[ACTIVITY]:
From the line below that contains "Sign Up (1060, 1161)" to the line that contains "與銷售人員聯絡 (120, 2504)", repeat every line exactly, both ends included, and nothing else.

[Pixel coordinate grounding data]
╭──

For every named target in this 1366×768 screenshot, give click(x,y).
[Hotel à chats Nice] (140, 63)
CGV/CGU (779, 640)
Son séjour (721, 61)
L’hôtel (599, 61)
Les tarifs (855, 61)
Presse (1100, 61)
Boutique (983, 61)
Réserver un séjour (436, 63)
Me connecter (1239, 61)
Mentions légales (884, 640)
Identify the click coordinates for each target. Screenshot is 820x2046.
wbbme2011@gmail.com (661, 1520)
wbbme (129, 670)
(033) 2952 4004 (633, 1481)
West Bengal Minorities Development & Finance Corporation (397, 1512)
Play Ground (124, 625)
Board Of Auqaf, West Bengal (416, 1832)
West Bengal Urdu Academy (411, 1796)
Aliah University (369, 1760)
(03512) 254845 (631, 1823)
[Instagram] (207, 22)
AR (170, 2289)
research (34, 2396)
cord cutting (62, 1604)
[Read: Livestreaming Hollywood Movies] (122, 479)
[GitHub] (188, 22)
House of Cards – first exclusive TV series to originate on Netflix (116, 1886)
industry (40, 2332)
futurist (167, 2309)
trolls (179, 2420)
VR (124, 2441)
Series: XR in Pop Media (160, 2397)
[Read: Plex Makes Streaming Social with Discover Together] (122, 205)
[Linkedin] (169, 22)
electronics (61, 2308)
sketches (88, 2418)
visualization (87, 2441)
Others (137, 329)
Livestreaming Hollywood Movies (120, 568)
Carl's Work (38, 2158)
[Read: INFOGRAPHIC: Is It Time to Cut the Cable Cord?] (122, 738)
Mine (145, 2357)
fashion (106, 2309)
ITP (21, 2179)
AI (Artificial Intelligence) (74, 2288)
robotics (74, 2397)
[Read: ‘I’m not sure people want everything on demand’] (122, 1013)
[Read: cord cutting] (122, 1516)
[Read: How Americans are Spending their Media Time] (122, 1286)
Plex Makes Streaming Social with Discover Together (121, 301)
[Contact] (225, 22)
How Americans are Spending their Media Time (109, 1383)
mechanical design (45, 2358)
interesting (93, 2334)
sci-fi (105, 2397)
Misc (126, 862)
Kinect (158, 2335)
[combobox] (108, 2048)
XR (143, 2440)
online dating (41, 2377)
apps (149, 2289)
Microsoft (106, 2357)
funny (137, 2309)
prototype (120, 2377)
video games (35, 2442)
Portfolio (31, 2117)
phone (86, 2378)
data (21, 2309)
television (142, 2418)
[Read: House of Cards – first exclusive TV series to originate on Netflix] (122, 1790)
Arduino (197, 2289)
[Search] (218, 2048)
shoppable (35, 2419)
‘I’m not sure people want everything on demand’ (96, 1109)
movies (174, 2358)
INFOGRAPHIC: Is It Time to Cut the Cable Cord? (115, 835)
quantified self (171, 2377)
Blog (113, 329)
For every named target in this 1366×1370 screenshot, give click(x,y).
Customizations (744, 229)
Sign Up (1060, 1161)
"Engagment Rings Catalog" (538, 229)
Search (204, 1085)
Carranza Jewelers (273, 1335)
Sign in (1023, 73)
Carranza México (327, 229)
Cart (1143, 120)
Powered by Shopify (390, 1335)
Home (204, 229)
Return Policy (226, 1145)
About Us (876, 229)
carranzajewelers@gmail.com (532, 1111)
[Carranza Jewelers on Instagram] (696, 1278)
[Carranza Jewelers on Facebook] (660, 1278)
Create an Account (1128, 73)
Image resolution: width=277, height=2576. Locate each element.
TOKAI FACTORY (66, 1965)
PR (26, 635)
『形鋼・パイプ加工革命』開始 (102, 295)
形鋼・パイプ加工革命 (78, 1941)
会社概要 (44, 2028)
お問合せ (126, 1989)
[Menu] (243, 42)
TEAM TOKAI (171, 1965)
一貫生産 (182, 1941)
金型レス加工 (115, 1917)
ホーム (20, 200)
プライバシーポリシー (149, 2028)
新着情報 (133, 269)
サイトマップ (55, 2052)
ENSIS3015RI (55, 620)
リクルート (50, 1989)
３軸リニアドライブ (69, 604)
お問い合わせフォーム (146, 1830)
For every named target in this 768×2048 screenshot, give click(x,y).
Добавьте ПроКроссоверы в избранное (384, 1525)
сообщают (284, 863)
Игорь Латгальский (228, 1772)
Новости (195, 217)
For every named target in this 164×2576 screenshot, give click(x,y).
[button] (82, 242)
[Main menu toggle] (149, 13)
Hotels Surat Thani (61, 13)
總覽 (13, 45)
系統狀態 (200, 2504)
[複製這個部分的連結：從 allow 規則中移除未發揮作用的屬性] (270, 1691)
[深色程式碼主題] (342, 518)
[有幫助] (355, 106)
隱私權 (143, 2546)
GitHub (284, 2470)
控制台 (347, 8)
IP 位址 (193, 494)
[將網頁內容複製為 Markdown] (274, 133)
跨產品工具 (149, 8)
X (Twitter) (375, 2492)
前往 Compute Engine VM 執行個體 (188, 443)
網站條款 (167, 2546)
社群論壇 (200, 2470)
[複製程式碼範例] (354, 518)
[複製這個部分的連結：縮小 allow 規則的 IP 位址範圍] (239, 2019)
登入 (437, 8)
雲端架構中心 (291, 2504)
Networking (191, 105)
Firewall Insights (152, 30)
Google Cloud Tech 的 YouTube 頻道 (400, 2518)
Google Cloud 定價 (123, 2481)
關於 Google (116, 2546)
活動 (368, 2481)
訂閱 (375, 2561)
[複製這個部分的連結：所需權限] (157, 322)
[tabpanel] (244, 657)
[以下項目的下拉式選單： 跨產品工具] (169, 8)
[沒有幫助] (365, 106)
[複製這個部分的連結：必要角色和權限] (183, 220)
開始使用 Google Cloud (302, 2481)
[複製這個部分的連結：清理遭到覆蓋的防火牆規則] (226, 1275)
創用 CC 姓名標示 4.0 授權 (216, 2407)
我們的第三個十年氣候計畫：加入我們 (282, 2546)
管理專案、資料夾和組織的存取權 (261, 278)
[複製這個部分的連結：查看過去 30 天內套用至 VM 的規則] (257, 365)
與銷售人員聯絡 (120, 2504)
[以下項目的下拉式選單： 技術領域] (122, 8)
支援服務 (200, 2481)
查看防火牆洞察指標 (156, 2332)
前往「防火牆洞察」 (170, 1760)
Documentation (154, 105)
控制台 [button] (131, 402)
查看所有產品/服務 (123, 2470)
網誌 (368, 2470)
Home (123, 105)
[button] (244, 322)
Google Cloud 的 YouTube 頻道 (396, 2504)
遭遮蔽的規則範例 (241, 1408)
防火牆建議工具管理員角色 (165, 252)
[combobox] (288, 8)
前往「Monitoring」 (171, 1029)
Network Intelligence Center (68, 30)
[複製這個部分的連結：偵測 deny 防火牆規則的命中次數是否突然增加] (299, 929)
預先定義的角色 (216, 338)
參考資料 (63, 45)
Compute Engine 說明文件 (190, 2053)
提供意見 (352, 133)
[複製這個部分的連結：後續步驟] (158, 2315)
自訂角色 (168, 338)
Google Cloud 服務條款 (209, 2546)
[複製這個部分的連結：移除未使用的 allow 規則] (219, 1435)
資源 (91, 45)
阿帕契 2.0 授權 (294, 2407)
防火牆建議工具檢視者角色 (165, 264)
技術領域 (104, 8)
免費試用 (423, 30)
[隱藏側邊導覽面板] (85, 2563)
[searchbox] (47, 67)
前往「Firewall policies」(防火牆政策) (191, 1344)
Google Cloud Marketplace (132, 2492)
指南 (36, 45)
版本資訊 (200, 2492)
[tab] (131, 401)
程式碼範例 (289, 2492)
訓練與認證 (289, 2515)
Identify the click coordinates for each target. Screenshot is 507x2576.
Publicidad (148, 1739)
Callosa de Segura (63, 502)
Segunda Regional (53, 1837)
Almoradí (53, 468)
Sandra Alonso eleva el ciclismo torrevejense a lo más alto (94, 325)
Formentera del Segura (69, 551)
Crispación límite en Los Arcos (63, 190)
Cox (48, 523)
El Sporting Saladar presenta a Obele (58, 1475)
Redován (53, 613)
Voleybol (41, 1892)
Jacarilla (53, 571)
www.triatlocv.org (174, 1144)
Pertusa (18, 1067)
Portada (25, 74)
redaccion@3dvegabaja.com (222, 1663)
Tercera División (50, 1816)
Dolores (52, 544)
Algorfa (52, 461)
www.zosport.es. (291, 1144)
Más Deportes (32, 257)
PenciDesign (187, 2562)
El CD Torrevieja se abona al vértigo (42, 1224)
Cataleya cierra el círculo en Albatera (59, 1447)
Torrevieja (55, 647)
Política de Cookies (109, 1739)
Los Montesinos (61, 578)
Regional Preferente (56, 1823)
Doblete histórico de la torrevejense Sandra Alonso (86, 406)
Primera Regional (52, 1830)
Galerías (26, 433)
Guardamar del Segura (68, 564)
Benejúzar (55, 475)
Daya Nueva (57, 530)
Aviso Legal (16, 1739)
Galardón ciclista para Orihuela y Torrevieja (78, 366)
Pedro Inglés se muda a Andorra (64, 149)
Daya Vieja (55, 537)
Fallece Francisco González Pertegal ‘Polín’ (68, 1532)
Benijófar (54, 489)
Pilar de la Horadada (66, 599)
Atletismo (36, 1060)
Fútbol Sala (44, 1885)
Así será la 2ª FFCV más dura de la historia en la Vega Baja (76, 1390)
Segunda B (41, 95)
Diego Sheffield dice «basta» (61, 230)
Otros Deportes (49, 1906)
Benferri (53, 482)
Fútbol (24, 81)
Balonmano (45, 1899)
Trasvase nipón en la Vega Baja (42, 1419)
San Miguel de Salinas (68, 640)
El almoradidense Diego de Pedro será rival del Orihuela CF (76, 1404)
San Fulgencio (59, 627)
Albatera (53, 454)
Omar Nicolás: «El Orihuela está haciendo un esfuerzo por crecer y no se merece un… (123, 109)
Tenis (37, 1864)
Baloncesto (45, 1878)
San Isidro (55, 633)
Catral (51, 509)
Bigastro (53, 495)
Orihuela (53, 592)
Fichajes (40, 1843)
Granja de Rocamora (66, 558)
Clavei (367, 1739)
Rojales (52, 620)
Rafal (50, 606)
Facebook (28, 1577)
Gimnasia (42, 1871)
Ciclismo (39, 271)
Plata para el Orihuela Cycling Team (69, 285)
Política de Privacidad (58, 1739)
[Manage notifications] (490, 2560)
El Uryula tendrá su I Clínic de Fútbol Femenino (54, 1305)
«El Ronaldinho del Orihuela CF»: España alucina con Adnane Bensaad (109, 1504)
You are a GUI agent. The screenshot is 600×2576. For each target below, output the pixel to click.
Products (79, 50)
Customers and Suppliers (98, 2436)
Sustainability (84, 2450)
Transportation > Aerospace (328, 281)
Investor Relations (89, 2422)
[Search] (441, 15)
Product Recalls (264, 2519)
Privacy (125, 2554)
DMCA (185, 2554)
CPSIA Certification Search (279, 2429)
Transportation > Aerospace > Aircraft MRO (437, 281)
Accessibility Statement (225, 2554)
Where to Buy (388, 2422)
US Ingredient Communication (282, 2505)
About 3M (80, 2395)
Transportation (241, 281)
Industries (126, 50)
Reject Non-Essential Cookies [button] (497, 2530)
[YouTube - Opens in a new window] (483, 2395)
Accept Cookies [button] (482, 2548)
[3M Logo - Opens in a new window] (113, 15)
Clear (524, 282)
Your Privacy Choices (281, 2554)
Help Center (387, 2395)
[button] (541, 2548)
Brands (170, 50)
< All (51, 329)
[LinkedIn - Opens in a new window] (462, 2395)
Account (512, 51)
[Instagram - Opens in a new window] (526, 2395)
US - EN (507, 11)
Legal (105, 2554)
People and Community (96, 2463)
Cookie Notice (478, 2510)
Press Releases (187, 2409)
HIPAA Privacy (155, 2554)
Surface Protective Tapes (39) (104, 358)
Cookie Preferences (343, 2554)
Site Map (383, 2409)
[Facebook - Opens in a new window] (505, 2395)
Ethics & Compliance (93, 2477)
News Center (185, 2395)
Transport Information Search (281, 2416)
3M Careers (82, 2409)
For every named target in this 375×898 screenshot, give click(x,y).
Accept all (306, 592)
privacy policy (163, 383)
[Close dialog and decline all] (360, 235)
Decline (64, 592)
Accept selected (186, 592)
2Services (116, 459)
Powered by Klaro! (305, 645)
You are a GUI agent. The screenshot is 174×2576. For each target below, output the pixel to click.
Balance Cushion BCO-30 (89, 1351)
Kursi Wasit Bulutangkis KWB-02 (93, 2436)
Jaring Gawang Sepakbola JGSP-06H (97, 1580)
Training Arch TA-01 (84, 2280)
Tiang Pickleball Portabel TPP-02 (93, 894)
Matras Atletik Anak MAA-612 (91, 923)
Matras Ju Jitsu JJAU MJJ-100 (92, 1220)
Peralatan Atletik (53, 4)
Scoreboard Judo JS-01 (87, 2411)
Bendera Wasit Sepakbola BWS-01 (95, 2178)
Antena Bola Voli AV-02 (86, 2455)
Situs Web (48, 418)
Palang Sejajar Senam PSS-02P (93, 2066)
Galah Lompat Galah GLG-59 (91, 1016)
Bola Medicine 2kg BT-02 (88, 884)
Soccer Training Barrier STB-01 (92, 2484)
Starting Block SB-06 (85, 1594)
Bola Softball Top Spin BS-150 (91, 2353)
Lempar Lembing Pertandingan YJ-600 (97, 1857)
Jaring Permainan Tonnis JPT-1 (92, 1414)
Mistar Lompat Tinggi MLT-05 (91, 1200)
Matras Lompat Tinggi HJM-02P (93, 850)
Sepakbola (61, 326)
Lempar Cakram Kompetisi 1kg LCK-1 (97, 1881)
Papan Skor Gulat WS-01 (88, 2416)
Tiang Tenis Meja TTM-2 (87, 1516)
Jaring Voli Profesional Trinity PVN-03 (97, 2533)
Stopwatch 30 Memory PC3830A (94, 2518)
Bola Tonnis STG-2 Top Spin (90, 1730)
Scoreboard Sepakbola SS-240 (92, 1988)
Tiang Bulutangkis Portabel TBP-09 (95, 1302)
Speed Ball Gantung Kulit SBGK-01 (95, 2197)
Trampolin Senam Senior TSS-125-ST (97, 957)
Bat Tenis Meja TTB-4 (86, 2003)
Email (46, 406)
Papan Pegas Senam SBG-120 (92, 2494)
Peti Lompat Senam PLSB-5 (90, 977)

╰──

[REPLY TO THE TASK]:
Sign Up (1060, 1161)
"Engagment Rings Catalog" (538, 229)
Search (204, 1085)
Carranza Jewelers (273, 1335)
Sign in (1023, 73)
Carranza México (327, 229)
Cart (1143, 120)
Powered by Shopify (390, 1335)
Home (204, 229)
Return Policy (226, 1145)
About Us (876, 229)
carranzajewelers@gmail.com (532, 1111)
[Carranza Jewelers on Instagram] (696, 1278)
[Carranza Jewelers on Facebook] (660, 1278)
Create an Account (1128, 73)
Image resolution: width=277, height=2576. Locate each element.
TOKAI FACTORY (66, 1965)
PR (26, 635)
『形鋼・パイプ加工革命』開始 (102, 295)
形鋼・パイプ加工革命 (78, 1941)
会社概要 (44, 2028)
お問合せ (126, 1989)
[Menu] (243, 42)
TEAM TOKAI (171, 1965)
一貫生産 (182, 1941)
金型レス加工 (115, 1917)
ホーム (20, 200)
プライバシーポリシー (149, 2028)
新着情報 (133, 269)
サイトマップ (55, 2052)
ENSIS3015RI (55, 620)
リクルート (50, 1989)
３軸リニアドライブ (69, 604)
お問い合わせフォーム (146, 1830)
For every named target in this 768×2048 screenshot, give click(x,y).
Добавьте ПроКроссоверы в избранное (384, 1525)
сообщают (284, 863)
Игорь Латгальский (228, 1772)
Новости (195, 217)
For every named target in this 164×2576 screenshot, give click(x,y).
[button] (82, 242)
[Main menu toggle] (149, 13)
Hotels Surat Thani (61, 13)
總覽 (13, 45)
系統狀態 (200, 2504)
[複製這個部分的連結：從 allow 規則中移除未發揮作用的屬性] (270, 1691)
[深色程式碼主題] (342, 518)
[有幫助] (355, 106)
隱私權 (143, 2546)
GitHub (284, 2470)
控制台 (347, 8)
IP 位址 (193, 494)
[將網頁內容複製為 Markdown] (274, 133)
跨產品工具 (149, 8)
X (Twitter) (375, 2492)
前往 Compute Engine VM 執行個體 (188, 443)
網站條款 (167, 2546)
社群論壇 (200, 2470)
[複製程式碼範例] (354, 518)
[複製這個部分的連結：縮小 allow 規則的 IP 位址範圍] (239, 2019)
登入 (437, 8)
雲端架構中心 (291, 2504)
Networking (191, 105)
Firewall Insights (152, 30)
Google Cloud Tech 的 YouTube 頻道 (400, 2518)
Google Cloud 定價 (123, 2481)
關於 Google (116, 2546)
活動 (368, 2481)
訂閱 (375, 2561)
[複製這個部分的連結：所需權限] (157, 322)
[tabpanel] (244, 657)
[以下項目的下拉式選單： 跨產品工具] (169, 8)
[沒有幫助] (365, 106)
[複製這個部分的連結：必要角色和權限] (183, 220)
開始使用 Google Cloud (302, 2481)
[複製這個部分的連結：清理遭到覆蓋的防火牆規則] (226, 1275)
創用 CC 姓名標示 4.0 授權 (216, 2407)
我們的第三個十年氣候計畫：加入我們 (282, 2546)
管理專案、資料夾和組織的存取權 (261, 278)
[複製這個部分的連結：查看過去 30 天內套用至 VM 的規則] (257, 365)
與銷售人員聯絡 (120, 2504)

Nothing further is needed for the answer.